Ceftolozane-tazobactam resistance is most commonly mediated through structural alterations in PDC, a chromosomally encoded class C β-lactamase in P aeruginosa.33 Amino acid substitutions, insertions, and deletions in PDC have been reported and likely facilitate more efficient hydrolysis of ceftolozane.16, 33-40 Specific modifications typically occur in or bordering a region of PDC known as the Ω-loop. The Ω-loop functions to form the floor of the active site in PDC, which binds to the R1 group of β-lactam molecules and determines substrate specificity.41 Amino acid substitutions within the Ω-loop result in widening of the active site to better accommodate the bulky R2 group of ceftolozane, facilitating hydrolysis.33,40

A wider binding pocket also accommodates ceftazidime better.42 In fact, enzyme kinetics of common PDC mutations (E247K, G183D, T96I, and ΔG229-E247) demonstrate greater catalytic efficiencies to both ceftolozane and ceftazidime compared with wild-type PDC. The same PDC mutations further showed decreased affinity for avibactam, reducing PDC’s susceptibility to inhibition by avibactam.43

Other mechanisms may play a complementary role in ceftolozane-tazobactam resistance, which includes overexpression of PDC. Derepression of PDC can result from mutations in the genes involved in AmpC regulation, namely ampR, ampG, ampD, and dacB.33, 40 Less common mechanisms that have been reported include mutations in the DNA polymerase subunits gama and tau or ftsI (which encodes PBP3).42,44,45 Reported rates of treatment-emergent resistance to ceftolozane-tazobactam range from 3% to 50% across observational studies.37,42,46-48 Definitions of resistance have varied across studies.

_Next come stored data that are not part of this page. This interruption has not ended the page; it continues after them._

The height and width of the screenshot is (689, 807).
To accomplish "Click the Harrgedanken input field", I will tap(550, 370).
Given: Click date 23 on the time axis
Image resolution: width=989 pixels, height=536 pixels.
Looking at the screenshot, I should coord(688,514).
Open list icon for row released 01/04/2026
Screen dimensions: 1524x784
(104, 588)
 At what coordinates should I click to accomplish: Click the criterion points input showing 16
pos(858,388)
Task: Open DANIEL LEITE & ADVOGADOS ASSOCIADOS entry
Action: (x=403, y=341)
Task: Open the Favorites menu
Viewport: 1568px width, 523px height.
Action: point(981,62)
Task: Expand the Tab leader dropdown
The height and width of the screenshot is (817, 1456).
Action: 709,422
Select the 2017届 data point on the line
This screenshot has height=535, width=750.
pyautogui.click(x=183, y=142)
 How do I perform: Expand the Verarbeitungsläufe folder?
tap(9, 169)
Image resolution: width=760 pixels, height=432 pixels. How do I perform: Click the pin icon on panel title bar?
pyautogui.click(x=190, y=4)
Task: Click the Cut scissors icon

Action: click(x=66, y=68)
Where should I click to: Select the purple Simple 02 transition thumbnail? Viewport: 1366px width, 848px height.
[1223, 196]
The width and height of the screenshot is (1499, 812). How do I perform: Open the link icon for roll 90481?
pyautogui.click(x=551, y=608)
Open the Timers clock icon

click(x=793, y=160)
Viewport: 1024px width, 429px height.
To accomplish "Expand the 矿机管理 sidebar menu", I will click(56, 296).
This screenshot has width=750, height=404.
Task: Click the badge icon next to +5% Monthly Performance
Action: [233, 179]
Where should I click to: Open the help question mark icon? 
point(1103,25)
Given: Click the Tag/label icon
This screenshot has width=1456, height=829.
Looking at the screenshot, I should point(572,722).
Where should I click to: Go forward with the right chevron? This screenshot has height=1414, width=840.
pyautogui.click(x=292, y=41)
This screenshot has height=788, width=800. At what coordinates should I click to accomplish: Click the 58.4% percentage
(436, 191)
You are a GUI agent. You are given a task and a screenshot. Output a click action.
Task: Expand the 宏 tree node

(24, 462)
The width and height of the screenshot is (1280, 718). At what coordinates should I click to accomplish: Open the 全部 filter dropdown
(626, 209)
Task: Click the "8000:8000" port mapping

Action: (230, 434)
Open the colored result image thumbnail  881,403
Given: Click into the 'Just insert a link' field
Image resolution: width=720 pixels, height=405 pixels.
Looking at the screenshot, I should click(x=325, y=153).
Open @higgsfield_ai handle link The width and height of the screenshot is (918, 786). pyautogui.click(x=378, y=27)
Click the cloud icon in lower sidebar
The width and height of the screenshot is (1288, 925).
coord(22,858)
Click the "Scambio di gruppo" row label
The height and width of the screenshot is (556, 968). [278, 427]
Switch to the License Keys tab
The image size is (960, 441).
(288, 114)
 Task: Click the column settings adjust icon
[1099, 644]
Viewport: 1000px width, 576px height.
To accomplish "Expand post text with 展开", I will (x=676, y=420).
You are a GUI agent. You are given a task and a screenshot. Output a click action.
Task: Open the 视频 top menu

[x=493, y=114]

In one study, resistance was defined as a 4-fold or greater ceftolozane-tazobactam minimum inhibitory concentration (MIC) increase against P aeruginosa isolates collected after 72 or more hours of treatment. Isolates from 14 of 28 patients met the study definition after a median of 15 days of therapy.41 Such cases were more likely to have inadequate source control and less likely to receive ceftolozane-tazobactam as an extended 3-hour infusion compared with control patients whose isolates did not evolve resistance. Common mutations were identified in ampC, ampR, DNA polymerase subunits gama and tau, and ftsI. Notably, 86% of isolates showed high-level cross-resistance to ceftazidime-avibactam without prior ceftazidime-avibactam exposure.41

In a study by Haidar et al, ceftolozane-tazobactam resistance was defined as a MIC greater than or equal to 16 μg/mL. Three of 21 patients (14%) developed ceftolozane-tazobactam resistance as early as 8 days into treatment. Whole-genome sequence analyses demonstrated mutations in the ampC-ampR region of resistant isolates.47

In a Spanish study, ceftolozane-tazobactam resistance (MIC ≥ 32 μg/mL) developed in 8 of 58 patients (14%). In 6 of 8 cases, resistance was due to structural modifications in AmpC. Interestingly, all 6 cases were associated with baseline isolates that harbored preexisting mutations in the AmpC repressor gene, ampR. In the other 2 cases, mutations in OXA-10 were identified. Overall, 88% of cases were associated with cross-resistance to ceftazidime-avibactam.37,45

Cross-resistance between ceftolozane-tazobactam and other novel β-lactams has also been reported. Cefiderocol is a siderophore cephalosporin that demonstrates excellent in vitro activity against DTR P aeruginosa.49 Interestingly, Streling et al described a P aeruginosa isolate that developed nonsusceptibility to cefiderocol after 14 days of ceftolozane-tazobactam treatment without cefiderocol exposure. Mutations in PDC were associated with ceftolozane-tazobactam resistance, and mutations in PiuD and PirA (TonB-dependent receptors) were associated with elevated MICs to cefiderocol.50,51

TREATMENT OF CEFTOLOZANE-TAZOBACTAM–RESISTANT P AERUGINOSA IN CLINICAL PRACTICE

Familiarity of resistance mechanisms is essential in selecting the most appropriate treatment when ceftolozane-tazobactam resistance is identified. In some cases, metallo-β-lactamase (MBL) genes may be present, which manifest in resistance to ceftolozane-tazobactam, ceftazidime-avibactam, and imipenem-relebactam.52 MBLs can hydrolyze all β-lactams except aztreonam and are not inhibited by novel β-lactamase inhibitors. Additionally, MBL-producing P aeruginosa infections have been associated with more rapid onset of illness and faster progression to death compared with non–MBL-producing P aeruginosa infections.53

Cefiderocol employs a “Trojan horse” strategy by exploiting the bacterial iron siderophore uptake system to allow active transport across the bacterial outer membrane and is stable against MBL-mediated hydrolysis.54-56 A post hoc analysis of 2 randomized controlled trials (CREDIBLE-CR and APEKS-NP) highlighted the role of cefiderocol in treating infections caused by MBL-producing pathogens, with 41% (14/34) of patients infected with MBL-producing nonfermenting species like P aeruginosa.56-58 Cefiderocol led to numerically higher clinical cure and microbiological eradication rates compared with best available therapy in patients with nosocomial pneumonia, bloodstream infection/sepsis, or complicated urinary tract infections. These outcomes were consistent across species and cefiderocol MIC values up to 4 μg/ mL.57 Local epidemiology and rates of MBL should be known to assist in therapeutic decision-making.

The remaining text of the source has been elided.